A number of novel associations with SNPs in the INF panel are also reported here, although none of these remained significant after adjusting for multiple comparisons and some may represent false positives. Nevertheless, alleles at some of these loci were associated with multiple phenotypes with P<0.01 (eg, TGFB1, IL13, IL6, CTLA4) making them particularly intriguing candidates that may contribute to the inflammatory and immune processes that underlie atherosclerosis. Overall, among the polymorphic markers tested, 30 of 51 (59%) in the CVD panel and 24 of 47 (51%) in the INF panel showed some association with blood pressure or lipid levels in the Hutterites, indicating that many common disease-associated variants that are present in outbred populations also show evidence for association with related phenotypes in the Hutterites.

One question that cannot be addressed directly with these data is whether disease-associated variants first detected in the Hutterites are also present and associated with disease in outbred populations. However, data from our laboratory suggest that this is likely to be the case. For example, all SNPs that we have identified in the Hutterites have also been detected in outbred populations,46, 47, 48 although our strategy for SNP detection in the Hutterites would not detect very low-frequency SNPs (less than approximately 0.02). However, because we would have less power to detect susceptibility alleles in this very low-frequency range, the disease susceptibility alleles that we identify in the Hutterites will likely be higher frequency, and therefore should be present in the general population. On the other hand, we do not expect all disease associations detected in the Hutterites to be replicated in all outbred populations. In particular, susceptibility to common diseases involves gene–gene and gene–environment interactions. The frequencies of interacting alleles differ among populations, and the Hutterites’ unique lifestyle (eg, prohibition of cigarette smoking and uniformly high-fat, high-salt diet) may not be replicated in other populations. In addition, linkage disequilibrium (LD) is increased in the Hutterites and other founder populations. This should result in longer ancestral haplotypes on which disease susceptibility alleles reside, and a greater likelihood that an associated allele detected in the Hutterites is merely a marker for the true susceptibility allele on the extended haplotype. Because the ancestral haplotype is not likely to extend as far in the outbred population, the association may not be replicated.

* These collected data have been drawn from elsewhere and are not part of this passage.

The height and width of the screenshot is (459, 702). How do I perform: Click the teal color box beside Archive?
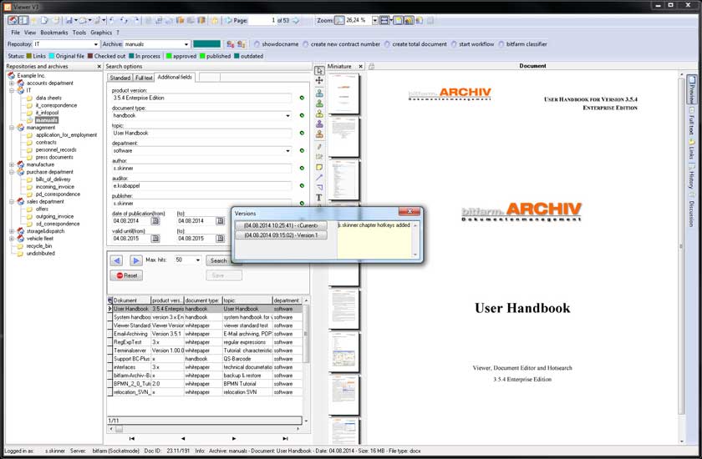(206, 44)
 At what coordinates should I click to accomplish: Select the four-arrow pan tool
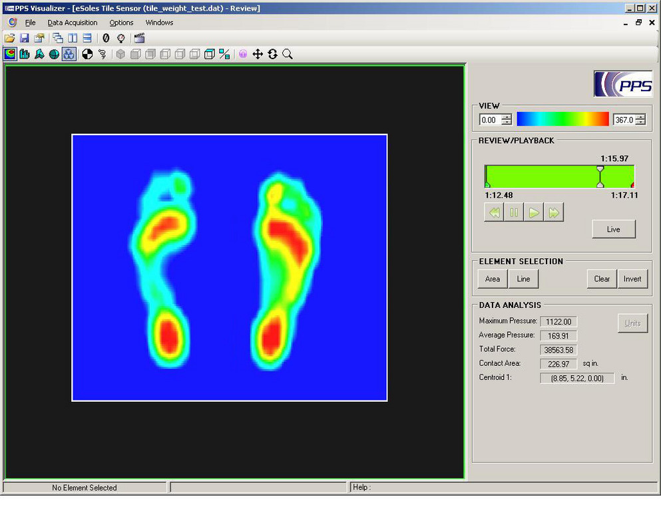pos(258,55)
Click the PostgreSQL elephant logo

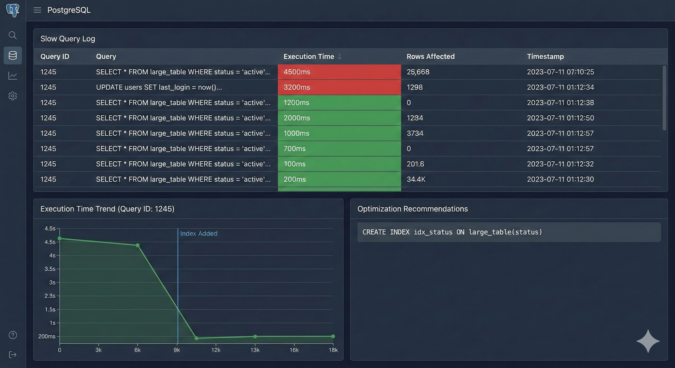[x=13, y=10]
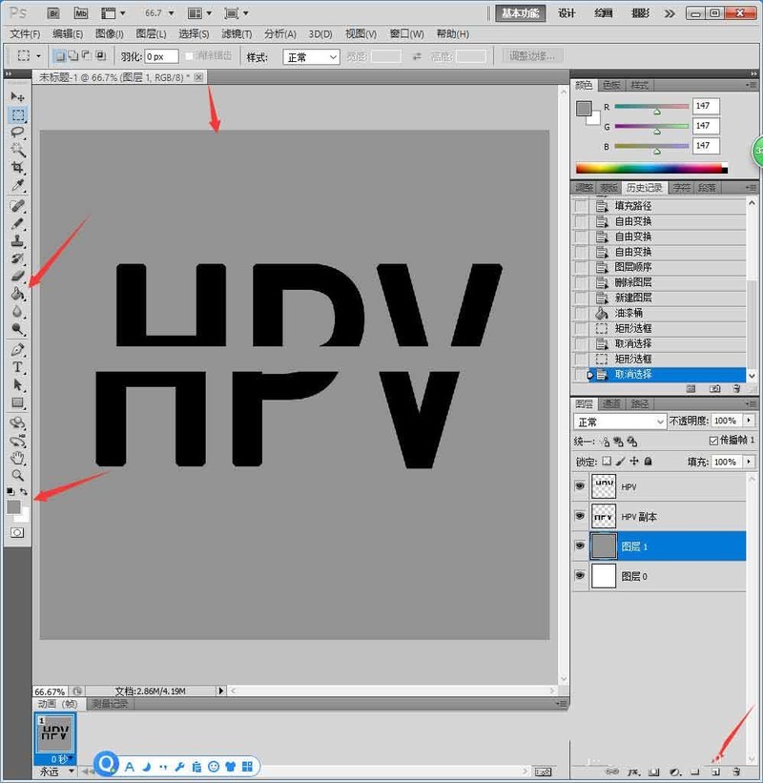The height and width of the screenshot is (783, 763).
Task: Open the Delete layer trash icon
Action: pos(735,773)
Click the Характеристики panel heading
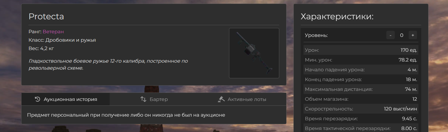The height and width of the screenshot is (132, 448). pos(337,17)
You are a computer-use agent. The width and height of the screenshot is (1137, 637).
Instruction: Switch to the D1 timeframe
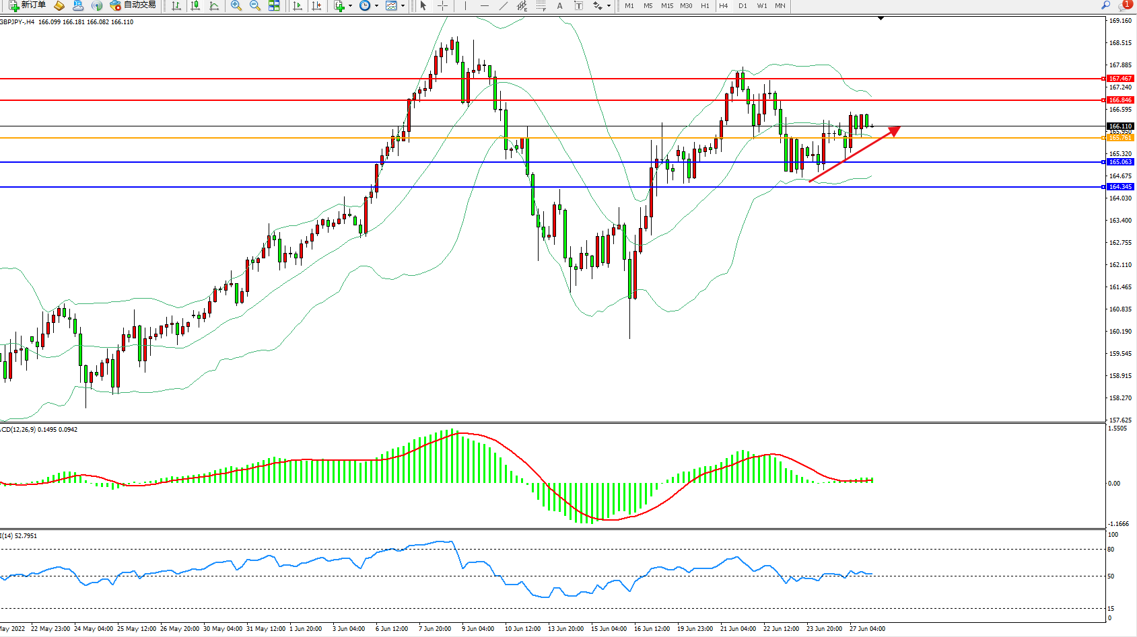coord(743,5)
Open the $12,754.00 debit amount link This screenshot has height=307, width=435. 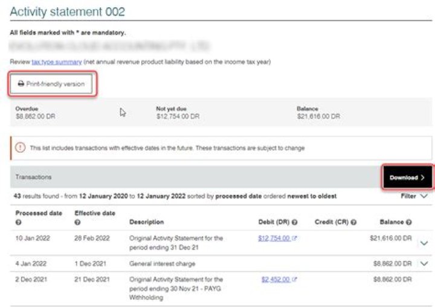coord(274,239)
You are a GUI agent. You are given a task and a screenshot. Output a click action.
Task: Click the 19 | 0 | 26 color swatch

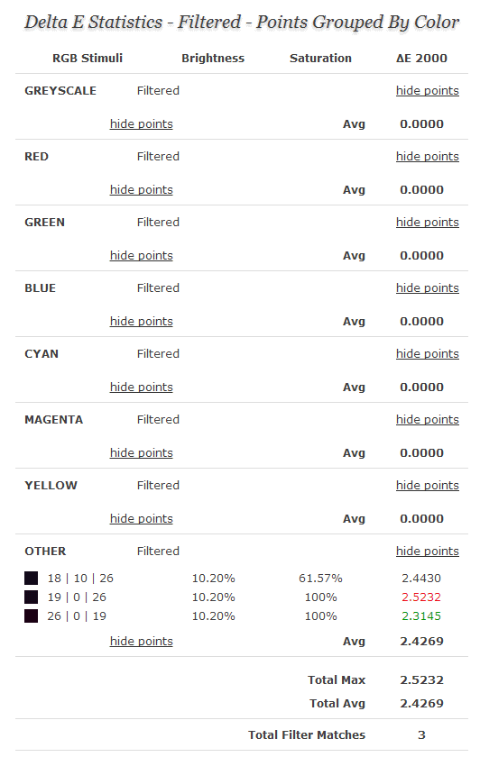32,597
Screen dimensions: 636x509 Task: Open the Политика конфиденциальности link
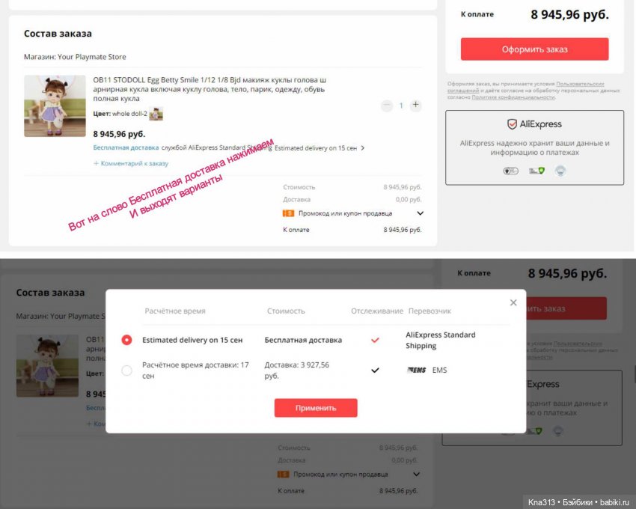(513, 97)
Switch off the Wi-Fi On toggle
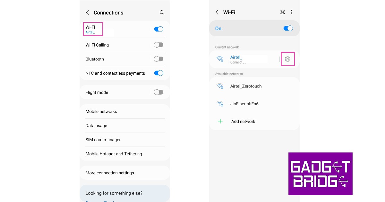The width and height of the screenshot is (385, 202). pos(288,29)
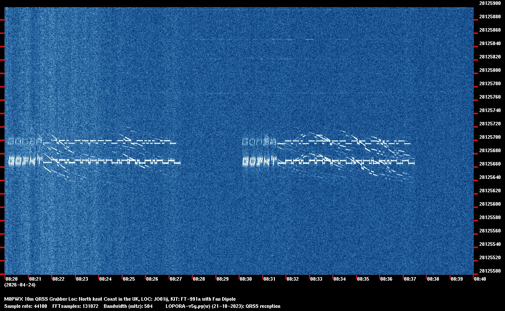Click the 28125500 frequency label
The image size is (505, 311).
click(x=490, y=271)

It should be noted that characterizing LD among the SNPs was not the purpose of this study and indeed, we do not have the correct data or methods to assess this important question.

It is not possible at this time to predict whether most susceptibility alleles for common diseases can be identified in founder populations, because the proportional contributions of common vs rare variants to common diseases are still being debated.11, 49 Indeed, given the size of the Hutterite sample it is unlikely that we would have sufficient power to detect associations with alleles in the very low-frequency range, particularly if they have modest effects on susceptibility, as is expected for genes underlying complex phenotypes. However, our results indicate that populations like the Hutterites will be useful for identifying common variants that contribute to common diseases in the general (outbred) population and that interpretation of our results will not be limited to this unique population. On the other hand, the Hutterite's large and well-characterized genealogy, along with a naturally high fertility rate resulting in large family sizes, provide significant advantages for mapping complex trait genes compared with outbred populations. Further, the fact that association studies in young founder populations such as the Hutterites provide equivalent power with fewer markers and smaller sample sizes, and therefore lower costs, compared with outbred populations,50 makes them well suited for identifying risk alleles for common diseases.